→ Source extract:
On 2020-10-30, Amelia A Lewis <amyz...@talsever.com> wrote:
> It won't start the boot, but displays "No active partition". Checking 
> online, this message seems to indicate a failed upgrade, with the 
> bootloader load incomplete, and (because I was distracted, and running 
> three updates in a state of fatigue), it's actually likely that what I 
> did was to Ctrl-B D out of tmux before it returned from kernel 
> relinking, and then hit doas reboot unthinkingly. Anyway, that's my 
> guess.

If rebooting during relinking does cause some problem I don't think it
would manifest itself like that. (I've done this multiple times - there's
no indication that relinking is still taking place and can take
surprisingly long on systems with poor disk io - and *touch wood*
when issuing rdboot it has been ok so far - though I have been less
lucky with power failures during relinking).

"No active partition" sounds like no MBR partition is marked as active.

I would boot the installer, shell, "fdisk sd0" and see how it looks, or
possonly the MBR partition table is not written correctly or has been
somehow overwritten.

There should be an OpenBSD partition (and maybe some EFI partition if you
use that, I don't use EFI enough to remember..) and one should be
flagged with a * indicating that it's active.

→ Exercises:
**A)** In the reply about the boot failure, what does the writer say the "No active partition" message sounds like?
**B)** Condense the paragraph of the reply about the boot failure that begins "If rebooting during relinking" into a short bulleted list that keeps its main facts.
**C)** Continue the reply about the boot failure, picking up right after its final sentence.
The lines that come next are not needed for any of this work.

→ Dataset entries:
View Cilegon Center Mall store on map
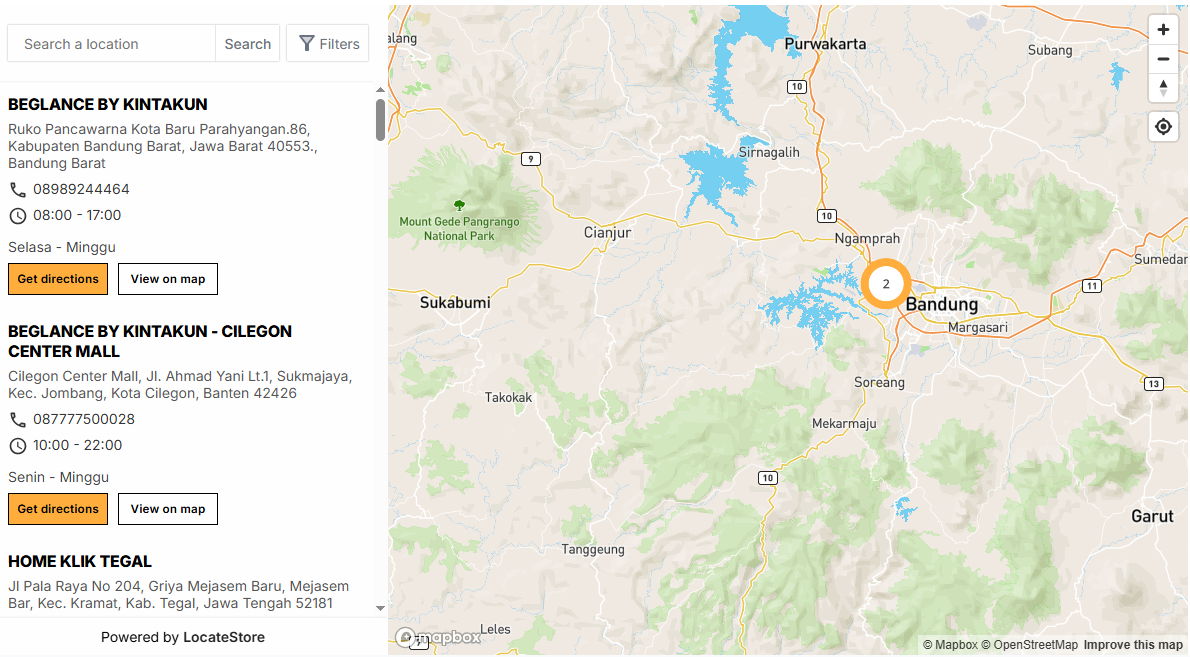The height and width of the screenshot is (657, 1190). [168, 509]
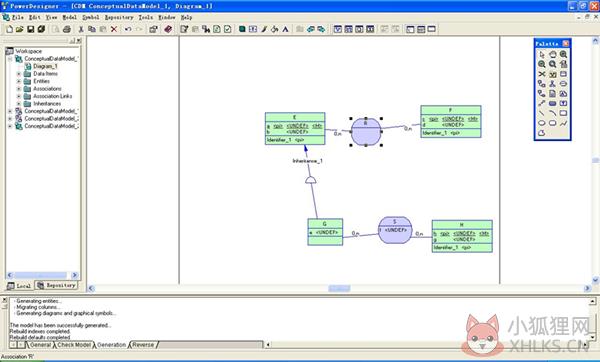Switch to the Check Model output tab
The image size is (600, 362).
74,345
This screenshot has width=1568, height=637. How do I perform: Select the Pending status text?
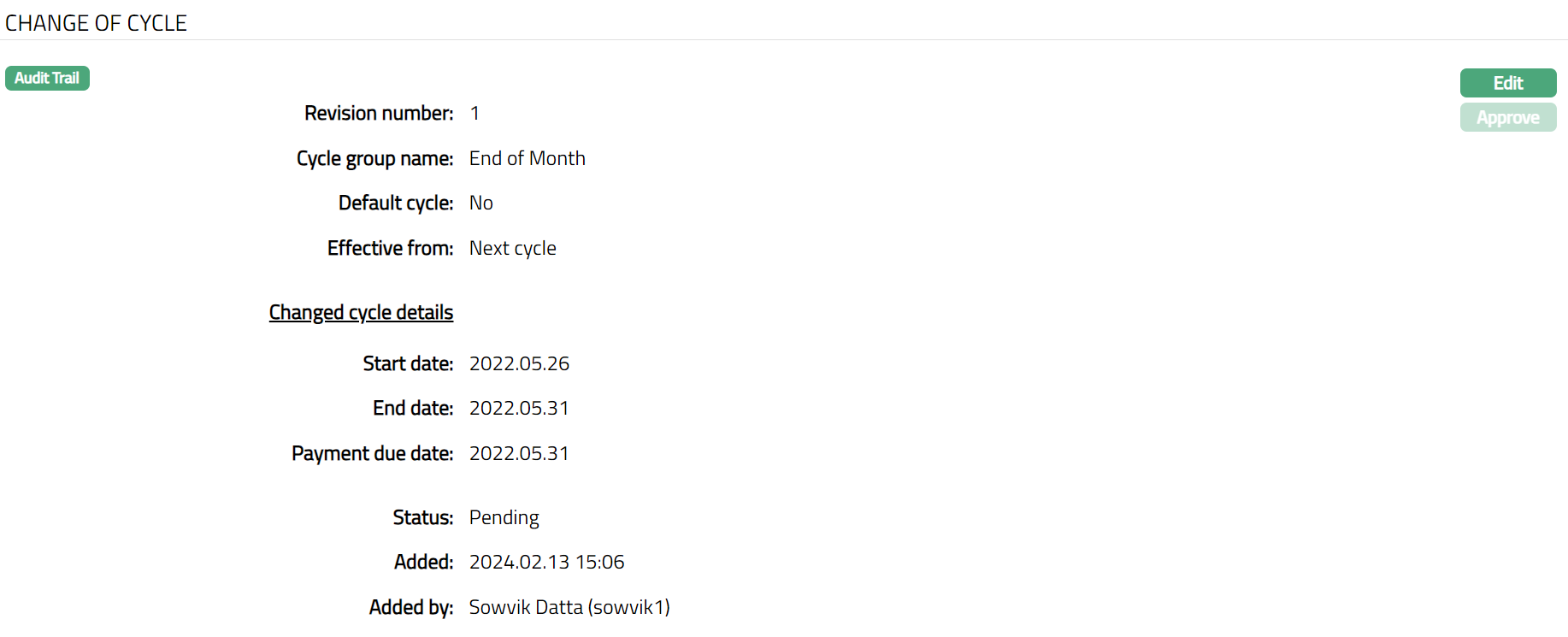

→ Exercise results:
**A)** It sounds like no MBR partition is marked as active.

**B)**
- The writer doesn't think rebooting during relinking would produce this symptom.
- The writer has rebooted during relinking several times.
- Nothing shows that relinking is still running, and it can take surprisingly long on systems with poor disk I/O.
- Rebooting during relinking has been fine so far.
- Power failures during relinking have caused more trouble.

**C)**
If the partition is there but without a *, edit with "fdisk -e sd0' and use
the "flag" command to set the relevant partition active, e.g. "flag 3".

If some partition information is shown but it doesn't look like it does on
a working OpenBSD system then maybe someone has an idea if you post it here.

If *no* partition is listed there and you are sure that you used a default
"use whole disk for openbsd" when installing then fdisk -i sd0 (if you used
MBR) or fdisk -gi sd0 (if GPT) may help. This writes a new default MBR
partition table with OpenBSD spanning the whole disk but leaves other
information (including the OpenBSD "disklabel" partition table) intact.

> Is there a straightforward way to install kernel and bootloader without 
> requiring a system reinstall? Can I 'upgrade' with an install cd or usb 
> stick from (broken) 6.8+sp3 to 6.8, and then syspatch it up to date?

An 'upgrade' install to the same version would do that but would not mark
the MBR partition as active. I don't think it will fix this problem.

> I'm trying to avoid full reinstall because that seems likely to wipe 
> out existing configuration. I figure my fallback is create install 
> stick/cd (from the other local 6.8, which was successfully updated), 
> boot from that, pull backups of all the configuration so I don't have 
> to reconfigure all the services (and double-check sizes and locations 
> of disk slices on the boot drive, and store that somewhere safe, then 
> reinstall and copy stuff back (it's all backed up, in fact, but it's 
> not backed up recently enough for confidence). So ... faster way to fix 
> my screwup, when I've probably borked my kernel and the bootloader, 
> somehow?

If you need to recover files then I would try doing an install to a USB
stick and boot from that, to give a more full environment than the install
kernel with which to investigate/copy files/etc. Alternatively move the
drive to a working machine as an additional drive and see if you can mount
from there.

That is a couple of steps on though. Check fdisk first.